E uno studio della Stanford University, che deve ancora essere esaminato da altri scienziati, descrive 189 casi COVID post-vaccinazione su 22.729 operatori sanitari, ma attribuisce almeno alcuni di questi alla vaccinazione parziale. La vaccinazione probabilmente renderà la malattia meno grave se si verificano tali scoperte.
Secondo Hurst, ci sono diverse possibili spiegazioni per le infezioni rivoluzionarie. La risposta immunitaria umana è codificata nel nostro DNA e varia da persona a persona. Questa variabilità ci aiuta a rispondere a una serie di germi. Ma anche l’efficacia di queste risposte è variabile. Ciò potrebbe anche essere dovuto a diversi fattori, tra cui cattiva salute, farmaci o età.

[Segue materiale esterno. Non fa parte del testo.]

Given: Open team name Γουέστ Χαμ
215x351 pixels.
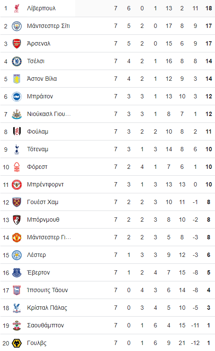Looking at the screenshot, I should click(42, 202).
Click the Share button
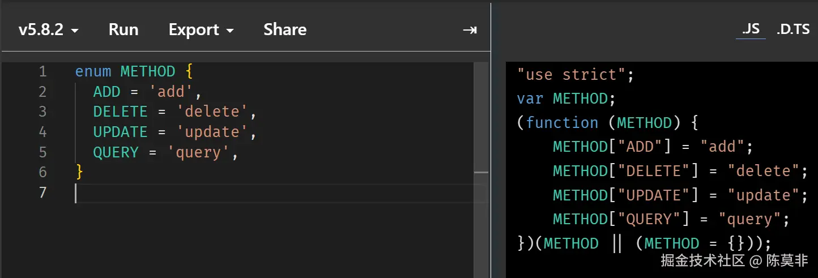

Il sistema immunitario che invecchia non risponde ai nuovi antigeni (sostanza estranea che induce il sistema immunitario a produrre anticorpi contro di esso) e ai vaccini, nonché ai sistemi immunitari più giovani. Per un vaccino COVID-19, dice Hurst, c’era una differenza misurabile nella concentrazione di anticorpi neutralizzanti negli anziani rispetto ai giovani adulti. Alcuni dei partecipanti anziani non avevano affatto anticorpi neutralizzanti dopo entrambe le dosi dei vaccini.
Un altro motivo per le infezioni rivoluzionarie è dovuto alle varianti virali che sfuggono al rilevamento immunitario e prosperano anche nelle persone vaccinate. Si prevede che un virus, in particolare un ‘virus RNA’ come SARS-CoV-2, muti e dia origine a varianti, alcune delle quali possono essere trasmesse più facilmente. Queste varianti possono anche essere neutralizzate più o meno efficacemente dal sistema immunitario poiché le mutazioni potrebbero alterare le parti del virus che vengono riconosciute dagli anticorpi e dai linfociti T.

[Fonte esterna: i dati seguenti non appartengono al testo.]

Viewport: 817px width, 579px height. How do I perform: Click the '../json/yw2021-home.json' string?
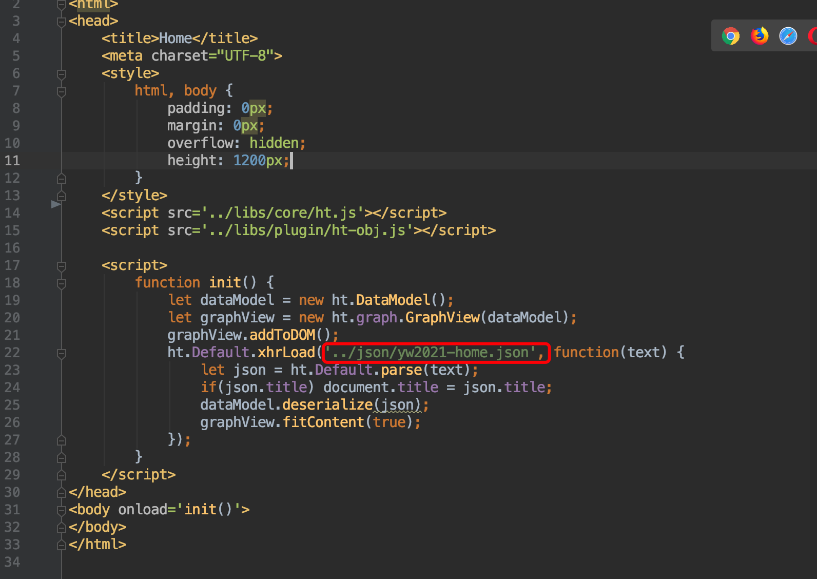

Si ritiene che una nuova variante SARS-CoV-2 identificata in India (B16172) renda il virus più trasmissibile e questo è motivo di preoccupazione alla luce della crisi COVID che si sta svolgendo lì. Nonostante l’assenza di studi scientifici, ci sono molti rapporti nei media di frequenti infezioni improvvise e la variante B16172 è accusata, ma questo deve ancora essere dimostrato.
In uno studio, condotto sulle infezioni post-vaccino con SARS-CoV-2 in California, non c’era un rischio significativamente più elevato di infezione a causa delle varianti circolanti in quella regione. Nonostante l’evidenza che i vaccini funzionino bene contro le varianti, il rapido aumento della proporzione di casi nel Regno Unito che sono dovuti a B16172 rispetto al ceppo di Kent dominante (B117) ha fatto sì che sia stato elevato a una variante di preoccupazione dal Public Health England.
Sebbene la vaccinazione diffusa rimanga l’arma  finale contro la pandemia, bisogna ricordare che è improbabile che prevenga tutte le infezioni. Coloro che sviluppano l’infezione dopo la vaccinazione avranno probabilmente una malattia più lieve, quindi il rischio di infezioni improvvise non dovrebbe scoraggiarci dall’utilizzare i vaccini attuali.